By winning the last election, Mr. Harper's campaign team demonstrated its ability to learn from experience and to correct its mistakes. And there were plenty of them. When the team came together in 2001, its members were more like “friends of Stephen” than professional campaigners – although passionate about getting their man elected, they had a lot to learn.
For example, at the beginning, the Canadian Alliance campaign's organization was simply unworkable (too many people who didn't know each other in too many cities) and the plan for selling and processing of memberships was inadequate. In 2003, several months were wasted in the Perth-Middlesex riding's by-election (although the loss led directly to the merger with the Progressive Conservatives) and, in 2004, there was a failure to respond to negative ads, poor communication of the platform and the absence of an indigenous campaign in Quebec.
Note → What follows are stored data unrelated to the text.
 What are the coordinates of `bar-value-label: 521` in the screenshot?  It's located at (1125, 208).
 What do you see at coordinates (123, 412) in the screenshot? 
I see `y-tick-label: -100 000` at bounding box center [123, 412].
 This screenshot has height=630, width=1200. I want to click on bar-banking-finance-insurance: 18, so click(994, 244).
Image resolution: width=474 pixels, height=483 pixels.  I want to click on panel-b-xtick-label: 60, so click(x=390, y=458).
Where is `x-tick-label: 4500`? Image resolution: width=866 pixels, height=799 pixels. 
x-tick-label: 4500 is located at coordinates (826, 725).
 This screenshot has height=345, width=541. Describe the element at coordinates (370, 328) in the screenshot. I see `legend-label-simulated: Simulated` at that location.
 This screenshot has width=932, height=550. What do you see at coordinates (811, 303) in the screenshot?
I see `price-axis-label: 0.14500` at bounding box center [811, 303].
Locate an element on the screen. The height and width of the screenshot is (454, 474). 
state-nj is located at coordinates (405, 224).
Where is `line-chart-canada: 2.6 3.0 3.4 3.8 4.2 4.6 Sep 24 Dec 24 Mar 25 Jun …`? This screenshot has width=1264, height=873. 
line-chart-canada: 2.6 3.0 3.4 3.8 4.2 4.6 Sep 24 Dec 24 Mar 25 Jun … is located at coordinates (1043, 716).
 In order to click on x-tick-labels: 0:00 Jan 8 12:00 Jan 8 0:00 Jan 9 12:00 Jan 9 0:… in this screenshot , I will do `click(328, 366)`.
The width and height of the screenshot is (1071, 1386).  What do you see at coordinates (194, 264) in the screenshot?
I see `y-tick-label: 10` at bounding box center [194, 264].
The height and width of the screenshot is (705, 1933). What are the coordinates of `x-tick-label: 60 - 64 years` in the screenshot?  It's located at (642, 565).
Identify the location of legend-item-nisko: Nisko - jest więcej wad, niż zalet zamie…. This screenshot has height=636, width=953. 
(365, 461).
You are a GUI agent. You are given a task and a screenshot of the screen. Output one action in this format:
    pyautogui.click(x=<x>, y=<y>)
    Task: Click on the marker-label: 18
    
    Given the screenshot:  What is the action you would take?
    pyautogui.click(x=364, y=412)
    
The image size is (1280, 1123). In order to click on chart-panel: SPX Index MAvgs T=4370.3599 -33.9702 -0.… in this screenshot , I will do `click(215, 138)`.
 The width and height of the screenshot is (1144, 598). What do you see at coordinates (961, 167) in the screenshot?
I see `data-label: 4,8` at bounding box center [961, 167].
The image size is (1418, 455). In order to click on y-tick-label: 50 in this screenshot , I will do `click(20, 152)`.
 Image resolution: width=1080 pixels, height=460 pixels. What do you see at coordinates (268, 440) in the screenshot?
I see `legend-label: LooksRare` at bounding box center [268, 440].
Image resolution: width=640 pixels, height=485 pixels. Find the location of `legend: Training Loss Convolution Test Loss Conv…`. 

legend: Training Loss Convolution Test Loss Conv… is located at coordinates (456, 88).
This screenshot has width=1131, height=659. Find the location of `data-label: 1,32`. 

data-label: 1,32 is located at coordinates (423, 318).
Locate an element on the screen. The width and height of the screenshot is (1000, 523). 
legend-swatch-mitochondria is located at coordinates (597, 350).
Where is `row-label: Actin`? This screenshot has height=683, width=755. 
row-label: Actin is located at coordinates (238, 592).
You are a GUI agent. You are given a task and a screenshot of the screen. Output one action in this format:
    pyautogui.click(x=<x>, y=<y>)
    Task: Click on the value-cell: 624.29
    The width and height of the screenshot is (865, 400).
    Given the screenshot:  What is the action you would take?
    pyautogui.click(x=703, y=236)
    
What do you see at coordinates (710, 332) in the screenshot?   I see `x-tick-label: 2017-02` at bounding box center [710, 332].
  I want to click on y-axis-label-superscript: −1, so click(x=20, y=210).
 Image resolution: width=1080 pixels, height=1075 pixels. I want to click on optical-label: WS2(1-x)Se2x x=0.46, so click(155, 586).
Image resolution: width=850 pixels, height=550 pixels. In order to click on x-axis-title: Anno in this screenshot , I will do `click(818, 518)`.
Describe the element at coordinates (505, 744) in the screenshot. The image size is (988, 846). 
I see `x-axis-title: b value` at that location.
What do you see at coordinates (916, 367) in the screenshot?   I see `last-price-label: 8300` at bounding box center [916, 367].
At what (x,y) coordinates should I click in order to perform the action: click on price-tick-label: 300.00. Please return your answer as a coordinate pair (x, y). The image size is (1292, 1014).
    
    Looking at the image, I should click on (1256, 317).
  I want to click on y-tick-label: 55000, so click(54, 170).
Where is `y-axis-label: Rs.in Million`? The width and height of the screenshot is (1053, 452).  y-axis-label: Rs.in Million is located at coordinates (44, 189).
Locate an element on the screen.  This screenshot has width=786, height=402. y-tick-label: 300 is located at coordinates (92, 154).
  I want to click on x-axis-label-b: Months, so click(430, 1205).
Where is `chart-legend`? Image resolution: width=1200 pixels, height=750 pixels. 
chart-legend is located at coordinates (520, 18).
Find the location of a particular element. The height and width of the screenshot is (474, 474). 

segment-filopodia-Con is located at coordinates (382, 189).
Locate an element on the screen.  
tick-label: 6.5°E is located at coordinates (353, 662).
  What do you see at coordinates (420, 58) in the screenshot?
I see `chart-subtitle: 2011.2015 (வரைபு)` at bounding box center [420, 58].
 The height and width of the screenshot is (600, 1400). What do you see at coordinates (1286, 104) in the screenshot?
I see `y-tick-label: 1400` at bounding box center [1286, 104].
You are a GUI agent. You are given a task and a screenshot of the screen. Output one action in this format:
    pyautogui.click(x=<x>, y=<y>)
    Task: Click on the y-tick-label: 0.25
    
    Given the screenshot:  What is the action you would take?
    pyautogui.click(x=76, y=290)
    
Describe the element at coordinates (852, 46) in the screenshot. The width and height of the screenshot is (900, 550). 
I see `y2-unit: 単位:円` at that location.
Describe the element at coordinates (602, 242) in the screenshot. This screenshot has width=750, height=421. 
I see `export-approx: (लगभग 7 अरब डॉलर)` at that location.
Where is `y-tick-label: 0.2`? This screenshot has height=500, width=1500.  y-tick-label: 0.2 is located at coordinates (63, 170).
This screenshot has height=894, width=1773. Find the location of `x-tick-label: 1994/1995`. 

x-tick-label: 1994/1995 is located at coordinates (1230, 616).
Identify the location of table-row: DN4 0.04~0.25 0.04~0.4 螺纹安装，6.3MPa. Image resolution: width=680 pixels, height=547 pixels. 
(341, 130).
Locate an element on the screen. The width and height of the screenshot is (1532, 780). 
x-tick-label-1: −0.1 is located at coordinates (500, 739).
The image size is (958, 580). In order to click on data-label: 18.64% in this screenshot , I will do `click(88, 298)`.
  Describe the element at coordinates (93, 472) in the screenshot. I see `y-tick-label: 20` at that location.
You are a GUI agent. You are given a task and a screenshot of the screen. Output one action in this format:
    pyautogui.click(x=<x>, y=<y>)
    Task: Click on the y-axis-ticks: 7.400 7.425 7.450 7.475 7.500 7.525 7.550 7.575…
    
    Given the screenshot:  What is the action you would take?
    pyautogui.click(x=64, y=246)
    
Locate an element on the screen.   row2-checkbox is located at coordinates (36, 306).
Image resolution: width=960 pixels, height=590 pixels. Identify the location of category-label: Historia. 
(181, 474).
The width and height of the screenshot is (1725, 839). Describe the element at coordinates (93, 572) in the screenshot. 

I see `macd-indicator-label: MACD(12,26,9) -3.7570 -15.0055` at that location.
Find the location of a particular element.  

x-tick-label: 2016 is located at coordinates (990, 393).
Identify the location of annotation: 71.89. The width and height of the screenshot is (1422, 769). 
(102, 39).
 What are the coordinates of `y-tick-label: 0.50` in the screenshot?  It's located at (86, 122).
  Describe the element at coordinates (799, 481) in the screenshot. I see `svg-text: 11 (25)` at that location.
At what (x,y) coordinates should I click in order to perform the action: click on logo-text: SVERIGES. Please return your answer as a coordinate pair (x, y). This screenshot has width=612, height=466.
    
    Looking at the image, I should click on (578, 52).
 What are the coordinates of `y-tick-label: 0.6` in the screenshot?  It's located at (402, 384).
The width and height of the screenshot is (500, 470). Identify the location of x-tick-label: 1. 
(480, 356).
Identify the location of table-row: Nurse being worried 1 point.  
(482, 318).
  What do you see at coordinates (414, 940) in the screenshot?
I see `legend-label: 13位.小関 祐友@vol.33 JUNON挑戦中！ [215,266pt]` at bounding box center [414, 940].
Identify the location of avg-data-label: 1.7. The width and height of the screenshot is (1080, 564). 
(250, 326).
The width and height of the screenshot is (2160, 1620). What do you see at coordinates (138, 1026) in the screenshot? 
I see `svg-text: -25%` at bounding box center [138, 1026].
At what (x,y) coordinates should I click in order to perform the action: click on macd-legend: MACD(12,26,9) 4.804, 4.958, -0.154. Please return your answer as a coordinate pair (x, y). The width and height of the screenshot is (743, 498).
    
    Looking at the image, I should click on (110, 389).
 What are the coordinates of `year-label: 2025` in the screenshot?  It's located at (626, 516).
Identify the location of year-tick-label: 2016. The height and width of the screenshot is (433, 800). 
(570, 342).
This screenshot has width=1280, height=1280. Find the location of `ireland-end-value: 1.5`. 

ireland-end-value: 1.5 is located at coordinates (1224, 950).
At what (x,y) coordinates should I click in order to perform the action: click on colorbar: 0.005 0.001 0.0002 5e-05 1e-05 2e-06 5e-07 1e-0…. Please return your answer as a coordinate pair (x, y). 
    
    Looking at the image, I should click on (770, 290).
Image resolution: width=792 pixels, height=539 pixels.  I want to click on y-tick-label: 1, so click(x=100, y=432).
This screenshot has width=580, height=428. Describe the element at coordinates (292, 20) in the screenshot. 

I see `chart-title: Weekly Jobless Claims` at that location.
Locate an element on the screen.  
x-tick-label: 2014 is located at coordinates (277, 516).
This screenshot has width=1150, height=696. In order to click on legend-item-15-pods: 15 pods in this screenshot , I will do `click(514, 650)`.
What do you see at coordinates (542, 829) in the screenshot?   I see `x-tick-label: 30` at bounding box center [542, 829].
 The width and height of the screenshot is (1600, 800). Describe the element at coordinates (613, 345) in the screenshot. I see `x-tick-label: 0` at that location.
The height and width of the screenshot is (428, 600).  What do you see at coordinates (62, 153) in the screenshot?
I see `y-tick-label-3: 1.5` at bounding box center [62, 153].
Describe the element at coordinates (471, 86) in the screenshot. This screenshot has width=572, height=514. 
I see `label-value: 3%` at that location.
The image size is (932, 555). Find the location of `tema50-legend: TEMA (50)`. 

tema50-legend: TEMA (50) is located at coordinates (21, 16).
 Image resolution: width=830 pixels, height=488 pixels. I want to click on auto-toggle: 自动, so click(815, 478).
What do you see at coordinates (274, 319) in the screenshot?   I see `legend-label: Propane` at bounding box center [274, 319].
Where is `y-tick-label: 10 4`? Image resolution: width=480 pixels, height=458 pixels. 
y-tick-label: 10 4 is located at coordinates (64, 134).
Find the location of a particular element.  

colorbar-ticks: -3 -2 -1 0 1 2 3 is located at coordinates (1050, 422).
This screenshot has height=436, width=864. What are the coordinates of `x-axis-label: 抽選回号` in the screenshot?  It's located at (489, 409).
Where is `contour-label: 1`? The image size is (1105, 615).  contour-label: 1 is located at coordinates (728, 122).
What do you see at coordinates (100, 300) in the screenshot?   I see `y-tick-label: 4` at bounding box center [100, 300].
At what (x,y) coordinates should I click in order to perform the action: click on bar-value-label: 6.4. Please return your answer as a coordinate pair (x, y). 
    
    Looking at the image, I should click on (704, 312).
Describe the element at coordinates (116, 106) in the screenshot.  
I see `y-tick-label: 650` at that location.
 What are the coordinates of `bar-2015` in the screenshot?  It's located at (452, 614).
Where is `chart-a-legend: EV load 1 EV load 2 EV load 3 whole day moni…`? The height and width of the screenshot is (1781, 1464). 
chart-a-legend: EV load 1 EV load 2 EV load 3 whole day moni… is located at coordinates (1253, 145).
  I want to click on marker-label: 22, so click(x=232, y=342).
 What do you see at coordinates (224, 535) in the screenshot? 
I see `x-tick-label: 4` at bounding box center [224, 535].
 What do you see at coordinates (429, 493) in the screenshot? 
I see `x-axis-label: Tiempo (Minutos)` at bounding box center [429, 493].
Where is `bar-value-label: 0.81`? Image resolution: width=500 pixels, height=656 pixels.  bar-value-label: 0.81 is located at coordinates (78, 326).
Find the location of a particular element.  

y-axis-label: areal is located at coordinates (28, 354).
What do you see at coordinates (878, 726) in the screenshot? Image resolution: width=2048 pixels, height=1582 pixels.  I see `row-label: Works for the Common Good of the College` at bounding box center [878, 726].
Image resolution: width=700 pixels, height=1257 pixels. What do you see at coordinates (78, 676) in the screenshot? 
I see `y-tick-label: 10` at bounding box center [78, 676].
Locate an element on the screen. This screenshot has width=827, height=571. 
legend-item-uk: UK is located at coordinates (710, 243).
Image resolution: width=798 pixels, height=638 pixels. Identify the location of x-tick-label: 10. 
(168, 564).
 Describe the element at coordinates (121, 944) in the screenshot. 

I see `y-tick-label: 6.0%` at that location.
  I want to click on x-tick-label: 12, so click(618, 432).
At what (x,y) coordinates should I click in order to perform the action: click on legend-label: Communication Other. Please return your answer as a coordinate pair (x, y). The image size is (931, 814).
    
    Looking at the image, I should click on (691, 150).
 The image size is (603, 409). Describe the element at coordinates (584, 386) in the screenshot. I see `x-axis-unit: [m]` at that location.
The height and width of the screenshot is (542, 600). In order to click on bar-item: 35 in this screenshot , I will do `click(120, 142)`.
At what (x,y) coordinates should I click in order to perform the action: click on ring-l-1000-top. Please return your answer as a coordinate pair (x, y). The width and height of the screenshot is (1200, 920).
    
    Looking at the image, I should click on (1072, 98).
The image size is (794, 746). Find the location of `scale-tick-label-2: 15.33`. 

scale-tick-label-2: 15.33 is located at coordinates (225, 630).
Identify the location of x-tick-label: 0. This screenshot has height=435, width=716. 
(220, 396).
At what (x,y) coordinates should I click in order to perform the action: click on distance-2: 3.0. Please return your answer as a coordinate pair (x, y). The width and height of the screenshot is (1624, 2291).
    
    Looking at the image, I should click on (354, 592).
As well, there was the late lapse that caused a Conservative slump and a devastating Liberal counterattack at the end of the race.
But the team learned – in politics you have to, or you won't be back – and the learning process has continued since the party came to power. For example, Mr. Harper has seen first-hand how difficult it can be to make good on some campaign promises.
But there are certain things the party still must do if it is to forge the political dynasty the Prime Minister has in mind.
I am no longer directly involved with the party's campaigns; after managing three of them and helping to organize a fourth, I've gone back to my day job as a political-science professor. However, from this tranquil perch, let me summarize what I learned before leaving – my Ten Commandments of Conservative Campaigning.
1. UnityThe party contains libertarians, social conservatives, populists, Red Tories, Quebec nationalists and Canadian nationalists, plus many people who don't care much about any of these “isms.” They all need each other. They can never win unless they try to understand each other and reach compromises that they can all live with.
2. Moderation Canada is not yet a conservative or Conservative country. The party can't win if it veers too far to the right of the average voter.